Among the lines below, copy exactly those from the one with "Bookmark this page with star icon" through the one with "Expand the Zoek search combo box", counting both ends.

Entries taken from a collection
§ §
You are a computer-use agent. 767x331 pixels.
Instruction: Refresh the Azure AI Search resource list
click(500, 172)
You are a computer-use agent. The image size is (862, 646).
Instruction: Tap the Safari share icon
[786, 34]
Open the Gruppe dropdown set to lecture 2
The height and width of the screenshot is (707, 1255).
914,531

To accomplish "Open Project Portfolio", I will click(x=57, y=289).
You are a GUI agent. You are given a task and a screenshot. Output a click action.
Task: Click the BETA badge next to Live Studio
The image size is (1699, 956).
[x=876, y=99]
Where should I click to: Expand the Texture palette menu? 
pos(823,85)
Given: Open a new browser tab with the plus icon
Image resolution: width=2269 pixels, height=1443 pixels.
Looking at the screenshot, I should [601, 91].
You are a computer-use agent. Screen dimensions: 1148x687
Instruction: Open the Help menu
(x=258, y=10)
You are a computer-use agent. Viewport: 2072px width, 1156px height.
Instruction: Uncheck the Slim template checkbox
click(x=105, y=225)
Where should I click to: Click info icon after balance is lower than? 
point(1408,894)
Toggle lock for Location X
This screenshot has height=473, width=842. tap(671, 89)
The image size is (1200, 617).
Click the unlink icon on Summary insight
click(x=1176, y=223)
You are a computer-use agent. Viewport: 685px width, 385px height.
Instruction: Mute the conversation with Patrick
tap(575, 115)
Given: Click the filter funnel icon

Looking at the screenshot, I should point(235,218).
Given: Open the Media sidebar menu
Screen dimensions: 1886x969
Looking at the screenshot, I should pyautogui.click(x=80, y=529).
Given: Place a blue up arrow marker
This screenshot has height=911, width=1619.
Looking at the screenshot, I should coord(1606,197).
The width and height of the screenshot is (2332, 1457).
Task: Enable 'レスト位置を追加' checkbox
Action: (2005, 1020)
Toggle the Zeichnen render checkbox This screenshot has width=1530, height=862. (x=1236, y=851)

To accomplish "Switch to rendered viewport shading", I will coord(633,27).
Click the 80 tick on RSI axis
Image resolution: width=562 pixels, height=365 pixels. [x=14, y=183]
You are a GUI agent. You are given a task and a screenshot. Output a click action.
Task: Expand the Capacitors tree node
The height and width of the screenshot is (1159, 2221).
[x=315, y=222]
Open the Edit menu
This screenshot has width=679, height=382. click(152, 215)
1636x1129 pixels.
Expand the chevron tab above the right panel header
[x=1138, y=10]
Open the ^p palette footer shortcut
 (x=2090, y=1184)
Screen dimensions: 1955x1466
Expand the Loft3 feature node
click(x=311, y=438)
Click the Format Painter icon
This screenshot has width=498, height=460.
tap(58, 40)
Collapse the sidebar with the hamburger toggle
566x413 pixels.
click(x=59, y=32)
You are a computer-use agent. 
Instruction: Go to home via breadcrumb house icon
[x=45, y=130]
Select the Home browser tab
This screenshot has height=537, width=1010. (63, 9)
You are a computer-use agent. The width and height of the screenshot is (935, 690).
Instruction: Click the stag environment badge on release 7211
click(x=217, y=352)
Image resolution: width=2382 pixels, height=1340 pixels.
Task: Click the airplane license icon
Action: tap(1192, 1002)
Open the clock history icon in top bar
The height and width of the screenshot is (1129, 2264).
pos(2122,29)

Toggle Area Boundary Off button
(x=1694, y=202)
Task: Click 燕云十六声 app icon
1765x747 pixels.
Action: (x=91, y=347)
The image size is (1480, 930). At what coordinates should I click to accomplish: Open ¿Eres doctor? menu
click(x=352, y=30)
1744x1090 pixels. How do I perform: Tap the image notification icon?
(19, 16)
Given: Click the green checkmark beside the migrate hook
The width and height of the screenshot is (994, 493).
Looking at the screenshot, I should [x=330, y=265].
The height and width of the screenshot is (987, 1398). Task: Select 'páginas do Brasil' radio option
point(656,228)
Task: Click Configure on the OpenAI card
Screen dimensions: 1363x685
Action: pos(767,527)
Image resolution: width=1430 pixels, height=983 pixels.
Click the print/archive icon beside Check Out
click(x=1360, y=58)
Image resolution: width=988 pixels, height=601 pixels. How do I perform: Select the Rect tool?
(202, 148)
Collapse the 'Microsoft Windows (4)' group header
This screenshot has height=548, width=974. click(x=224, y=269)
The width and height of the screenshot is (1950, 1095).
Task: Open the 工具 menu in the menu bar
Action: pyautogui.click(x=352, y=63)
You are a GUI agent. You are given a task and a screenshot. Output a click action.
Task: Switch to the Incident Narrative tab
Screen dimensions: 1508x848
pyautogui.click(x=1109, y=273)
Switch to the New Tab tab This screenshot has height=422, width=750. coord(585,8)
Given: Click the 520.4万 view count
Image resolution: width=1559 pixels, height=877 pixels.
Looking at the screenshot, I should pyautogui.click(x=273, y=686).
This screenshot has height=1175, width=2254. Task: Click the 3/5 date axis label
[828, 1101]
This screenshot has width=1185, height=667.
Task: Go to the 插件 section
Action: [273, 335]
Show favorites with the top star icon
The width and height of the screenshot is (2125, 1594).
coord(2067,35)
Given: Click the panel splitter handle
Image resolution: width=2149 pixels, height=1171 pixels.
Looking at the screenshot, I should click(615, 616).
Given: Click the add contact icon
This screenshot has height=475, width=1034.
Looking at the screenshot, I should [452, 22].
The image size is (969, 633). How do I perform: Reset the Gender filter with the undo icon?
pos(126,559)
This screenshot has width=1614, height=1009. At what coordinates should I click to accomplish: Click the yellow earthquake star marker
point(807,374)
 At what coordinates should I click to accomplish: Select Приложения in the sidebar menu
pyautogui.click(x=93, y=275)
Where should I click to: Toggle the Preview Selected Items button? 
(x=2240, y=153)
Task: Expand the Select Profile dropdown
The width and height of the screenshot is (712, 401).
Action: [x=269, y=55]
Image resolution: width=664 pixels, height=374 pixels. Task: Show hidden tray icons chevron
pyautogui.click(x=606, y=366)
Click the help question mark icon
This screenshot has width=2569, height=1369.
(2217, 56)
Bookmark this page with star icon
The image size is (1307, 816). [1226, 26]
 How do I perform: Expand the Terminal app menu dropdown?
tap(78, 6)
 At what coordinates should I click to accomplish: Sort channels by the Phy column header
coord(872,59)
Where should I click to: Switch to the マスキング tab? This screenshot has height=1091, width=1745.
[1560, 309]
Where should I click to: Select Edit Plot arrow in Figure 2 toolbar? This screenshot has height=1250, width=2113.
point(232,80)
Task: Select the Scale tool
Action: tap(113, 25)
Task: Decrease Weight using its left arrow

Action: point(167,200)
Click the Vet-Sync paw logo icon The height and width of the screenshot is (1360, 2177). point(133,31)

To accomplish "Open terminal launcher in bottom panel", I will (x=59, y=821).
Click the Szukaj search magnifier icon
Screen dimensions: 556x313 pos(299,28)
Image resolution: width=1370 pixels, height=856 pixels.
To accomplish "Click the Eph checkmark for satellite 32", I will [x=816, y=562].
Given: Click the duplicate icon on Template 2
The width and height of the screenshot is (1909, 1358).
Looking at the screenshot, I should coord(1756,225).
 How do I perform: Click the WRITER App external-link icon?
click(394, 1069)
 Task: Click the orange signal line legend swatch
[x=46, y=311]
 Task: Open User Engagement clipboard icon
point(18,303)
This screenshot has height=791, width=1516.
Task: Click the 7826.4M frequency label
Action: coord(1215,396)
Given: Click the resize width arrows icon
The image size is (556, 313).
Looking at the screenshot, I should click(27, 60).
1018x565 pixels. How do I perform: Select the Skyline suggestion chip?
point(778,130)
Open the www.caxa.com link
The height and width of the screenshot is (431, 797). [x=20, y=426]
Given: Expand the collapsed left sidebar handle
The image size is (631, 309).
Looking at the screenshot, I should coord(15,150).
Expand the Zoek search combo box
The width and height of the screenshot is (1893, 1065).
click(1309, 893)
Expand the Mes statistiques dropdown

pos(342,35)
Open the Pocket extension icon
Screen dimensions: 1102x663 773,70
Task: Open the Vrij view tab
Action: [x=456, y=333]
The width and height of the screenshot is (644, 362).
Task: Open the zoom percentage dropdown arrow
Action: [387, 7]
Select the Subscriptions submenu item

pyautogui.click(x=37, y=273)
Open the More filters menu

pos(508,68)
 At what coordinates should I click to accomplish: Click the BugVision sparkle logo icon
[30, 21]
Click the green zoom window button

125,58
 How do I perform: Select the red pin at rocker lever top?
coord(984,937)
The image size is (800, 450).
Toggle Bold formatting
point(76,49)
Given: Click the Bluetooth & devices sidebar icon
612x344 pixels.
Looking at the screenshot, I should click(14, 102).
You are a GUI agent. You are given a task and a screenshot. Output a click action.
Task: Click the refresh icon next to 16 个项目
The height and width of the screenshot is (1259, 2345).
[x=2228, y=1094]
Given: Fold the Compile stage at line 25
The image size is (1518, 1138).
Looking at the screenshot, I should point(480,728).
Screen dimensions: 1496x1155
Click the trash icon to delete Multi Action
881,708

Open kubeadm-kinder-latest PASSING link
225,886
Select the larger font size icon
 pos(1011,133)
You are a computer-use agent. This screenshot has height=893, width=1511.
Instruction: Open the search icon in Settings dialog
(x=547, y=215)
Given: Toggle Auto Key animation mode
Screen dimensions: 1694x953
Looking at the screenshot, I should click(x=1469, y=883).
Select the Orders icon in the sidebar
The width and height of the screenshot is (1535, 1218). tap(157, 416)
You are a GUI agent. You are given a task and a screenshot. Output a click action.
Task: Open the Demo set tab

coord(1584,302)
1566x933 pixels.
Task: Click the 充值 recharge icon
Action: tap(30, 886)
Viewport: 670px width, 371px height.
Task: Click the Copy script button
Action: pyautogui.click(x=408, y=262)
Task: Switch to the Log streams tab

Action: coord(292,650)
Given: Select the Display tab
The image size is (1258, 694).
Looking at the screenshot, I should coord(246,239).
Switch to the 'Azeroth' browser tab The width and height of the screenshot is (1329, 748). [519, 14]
§ §
**SOLVED PROBLEM:**
Bookmark this page with star icon
The image size is (1307, 816). [1226, 26]
 How do I perform: Expand the Terminal app menu dropdown?
tap(78, 6)
 At what coordinates should I click to accomplish: Sort channels by the Phy column header
coord(872,59)
Where should I click to: Switch to the マスキング tab? This screenshot has height=1091, width=1745.
[1560, 309]
Where should I click to: Select Edit Plot arrow in Figure 2 toolbar? This screenshot has height=1250, width=2113.
point(232,80)
Task: Select the Scale tool
Action: tap(113, 25)
Task: Decrease Weight using its left arrow

Action: point(167,200)
Click the Vet-Sync paw logo icon The height and width of the screenshot is (1360, 2177). point(133,31)

To accomplish "Open terminal launcher in bottom panel", I will (x=59, y=821).
Click the Szukaj search magnifier icon
Screen dimensions: 556x313 pos(299,28)
Image resolution: width=1370 pixels, height=856 pixels.
To accomplish "Click the Eph checkmark for satellite 32", I will [x=816, y=562].
Given: Click the duplicate icon on Template 2
The width and height of the screenshot is (1909, 1358).
Looking at the screenshot, I should coord(1756,225).
 How do I perform: Click the WRITER App external-link icon?
click(394, 1069)
 Task: Click the orange signal line legend swatch
[x=46, y=311]
 Task: Open User Engagement clipboard icon
point(18,303)
This screenshot has height=791, width=1516.
Task: Click the 7826.4M frequency label
Action: coord(1215,396)
Given: Click the resize width arrows icon
The image size is (556, 313).
Looking at the screenshot, I should click(27, 60).
1018x565 pixels. How do I perform: Select the Skyline suggestion chip?
point(778,130)
Open the www.caxa.com link
The height and width of the screenshot is (431, 797). [x=20, y=426]
Given: Expand the collapsed left sidebar handle
The image size is (631, 309).
Looking at the screenshot, I should coord(15,150).
Expand the Zoek search combo box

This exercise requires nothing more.